### WORK TASK
When you reach the records below, output each one exactly.

(Saved data entries)
☆ ☆ ☆ ☆ ☆

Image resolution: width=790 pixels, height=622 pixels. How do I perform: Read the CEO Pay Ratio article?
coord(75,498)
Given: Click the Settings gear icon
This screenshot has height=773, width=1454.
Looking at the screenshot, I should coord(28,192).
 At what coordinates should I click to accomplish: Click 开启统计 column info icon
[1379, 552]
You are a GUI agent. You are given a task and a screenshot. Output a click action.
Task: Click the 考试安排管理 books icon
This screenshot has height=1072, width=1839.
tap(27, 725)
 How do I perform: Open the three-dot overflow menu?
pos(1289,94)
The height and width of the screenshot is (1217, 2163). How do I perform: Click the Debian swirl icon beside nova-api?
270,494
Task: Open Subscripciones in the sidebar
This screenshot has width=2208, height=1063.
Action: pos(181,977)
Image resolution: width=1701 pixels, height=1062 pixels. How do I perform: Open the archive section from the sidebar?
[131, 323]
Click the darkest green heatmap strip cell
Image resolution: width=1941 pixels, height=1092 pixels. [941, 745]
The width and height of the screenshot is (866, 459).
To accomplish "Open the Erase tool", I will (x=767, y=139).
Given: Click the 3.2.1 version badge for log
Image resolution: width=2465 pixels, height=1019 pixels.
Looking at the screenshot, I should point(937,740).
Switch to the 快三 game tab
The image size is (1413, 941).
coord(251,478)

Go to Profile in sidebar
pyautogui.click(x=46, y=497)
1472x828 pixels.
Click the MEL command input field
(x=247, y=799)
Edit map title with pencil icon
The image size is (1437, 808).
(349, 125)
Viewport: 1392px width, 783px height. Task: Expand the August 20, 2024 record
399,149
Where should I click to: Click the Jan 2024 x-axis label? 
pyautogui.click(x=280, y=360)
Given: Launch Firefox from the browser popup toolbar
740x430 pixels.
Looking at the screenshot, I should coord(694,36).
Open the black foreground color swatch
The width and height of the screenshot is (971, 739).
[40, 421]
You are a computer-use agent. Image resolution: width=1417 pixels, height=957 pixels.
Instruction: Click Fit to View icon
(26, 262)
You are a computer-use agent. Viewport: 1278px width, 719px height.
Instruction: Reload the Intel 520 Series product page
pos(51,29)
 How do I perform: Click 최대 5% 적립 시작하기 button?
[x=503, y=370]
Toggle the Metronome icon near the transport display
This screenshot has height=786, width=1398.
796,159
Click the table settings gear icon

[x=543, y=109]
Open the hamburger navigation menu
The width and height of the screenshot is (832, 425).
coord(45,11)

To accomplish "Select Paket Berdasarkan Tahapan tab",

☆ ☆ ☆ ☆ ☆

### REPLY TO THE EXERCISE
Image resolution: width=790 pixels, height=622 pixels. How do I perform: Read the CEO Pay Ratio article?
coord(75,498)
Given: Click the Settings gear icon
This screenshot has height=773, width=1454.
Looking at the screenshot, I should coord(28,192).
 At what coordinates should I click to accomplish: Click 开启统计 column info icon
[1379, 552]
You are a GUI agent. You are given a task and a screenshot. Output a click action.
Task: Click the 考试安排管理 books icon
This screenshot has height=1072, width=1839.
tap(27, 725)
 How do I perform: Open the three-dot overflow menu?
pos(1289,94)
The height and width of the screenshot is (1217, 2163). How do I perform: Click the Debian swirl icon beside nova-api?
270,494
Task: Open Subscripciones in the sidebar
This screenshot has width=2208, height=1063.
Action: pos(181,977)
Image resolution: width=1701 pixels, height=1062 pixels. How do I perform: Open the archive section from the sidebar?
[131, 323]
Click the darkest green heatmap strip cell
Image resolution: width=1941 pixels, height=1092 pixels. [941, 745]
The width and height of the screenshot is (866, 459).
To accomplish "Open the Erase tool", I will (x=767, y=139).
Given: Click the 3.2.1 version badge for log
Image resolution: width=2465 pixels, height=1019 pixels.
Looking at the screenshot, I should point(937,740).
Switch to the 快三 game tab
The image size is (1413, 941).
coord(251,478)

Go to Profile in sidebar
pyautogui.click(x=46, y=497)
1472x828 pixels.
Click the MEL command input field
(x=247, y=799)
Edit map title with pencil icon
The image size is (1437, 808).
(349, 125)
Viewport: 1392px width, 783px height. Task: Expand the August 20, 2024 record
399,149
Where should I click to: Click the Jan 2024 x-axis label? 
pyautogui.click(x=280, y=360)
Given: Launch Firefox from the browser popup toolbar
740x430 pixels.
Looking at the screenshot, I should coord(694,36).
Open the black foreground color swatch
The width and height of the screenshot is (971, 739).
[40, 421]
You are a computer-use agent. Image resolution: width=1417 pixels, height=957 pixels.
Instruction: Click Fit to View icon
(26, 262)
You are a computer-use agent. Viewport: 1278px width, 719px height.
Instruction: Reload the Intel 520 Series product page
pos(51,29)
 How do I perform: Click 최대 5% 적립 시작하기 button?
[x=503, y=370]
Toggle the Metronome icon near the transport display
This screenshot has height=786, width=1398.
796,159
Click the table settings gear icon

[x=543, y=109]
Open the hamburger navigation menu
The width and height of the screenshot is (832, 425).
coord(45,11)

To accomplish "Select Paket Berdasarkan Tahapan tab",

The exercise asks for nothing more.